On 5 Apr 2012, David C. Rankin spake thusly:
I read that. What are you saying that we are being
bitten by in there? Most of
it was Greek, but the only thing I could draw from it is that some of the new
C++11 implementation is now clashing with old code in TDE causing it to be
interpreted by the compiler as something other than what it was designed to be.
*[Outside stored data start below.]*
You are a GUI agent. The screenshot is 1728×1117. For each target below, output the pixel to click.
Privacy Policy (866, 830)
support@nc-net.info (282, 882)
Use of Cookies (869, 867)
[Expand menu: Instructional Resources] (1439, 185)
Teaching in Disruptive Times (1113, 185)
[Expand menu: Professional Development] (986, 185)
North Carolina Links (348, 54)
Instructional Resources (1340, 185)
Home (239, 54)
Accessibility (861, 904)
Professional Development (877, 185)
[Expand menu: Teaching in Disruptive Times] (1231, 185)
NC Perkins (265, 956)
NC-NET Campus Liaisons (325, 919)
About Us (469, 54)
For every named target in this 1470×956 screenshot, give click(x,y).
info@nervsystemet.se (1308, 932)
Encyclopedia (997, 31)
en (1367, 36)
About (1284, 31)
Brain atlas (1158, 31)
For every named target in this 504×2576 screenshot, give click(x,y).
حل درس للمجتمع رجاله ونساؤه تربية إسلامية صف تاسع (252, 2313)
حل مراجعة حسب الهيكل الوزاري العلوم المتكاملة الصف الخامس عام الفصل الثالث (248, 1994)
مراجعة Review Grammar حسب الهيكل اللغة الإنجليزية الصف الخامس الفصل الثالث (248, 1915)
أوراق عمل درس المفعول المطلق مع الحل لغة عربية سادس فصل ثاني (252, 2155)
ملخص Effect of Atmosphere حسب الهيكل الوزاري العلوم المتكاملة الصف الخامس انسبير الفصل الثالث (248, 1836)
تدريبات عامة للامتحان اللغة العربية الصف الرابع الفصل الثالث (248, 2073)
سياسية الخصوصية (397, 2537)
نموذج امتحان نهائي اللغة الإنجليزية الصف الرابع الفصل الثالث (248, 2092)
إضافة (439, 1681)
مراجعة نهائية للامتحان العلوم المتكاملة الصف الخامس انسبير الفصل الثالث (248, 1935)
Definitely not. The C++11 stuff only applies when the appropriate -std
option is specified, which it had bloody well better not be in this case
because C++11 and C++99 have different libstdc++ ABIs (e.g. the size of
an STL list<> is different).
-> G++ now sets the predefined macro __cplusplus to
the correct value, 199711L
for C++98/03, and 201103L for C++11.
That's the same as always for C++98/03: only C++11 is different (which
couldn't be set to the right value before owing to lack of a time
machine).
-> G++ now correctly implements the two-phase
lookup rules such that an
unqualified name used in a template must have an appropriate declaration found
either in scope at the point of definition of the template or by
argument-dependent lookup at the point of instantiation.
At last!
How you check for this stuff is way beyond me....
Wait for a failure, then move the errant definition up a bit. (This may
require creating new header files here and there, I suppose.)
It's just code motion, not rewriting. Not hard.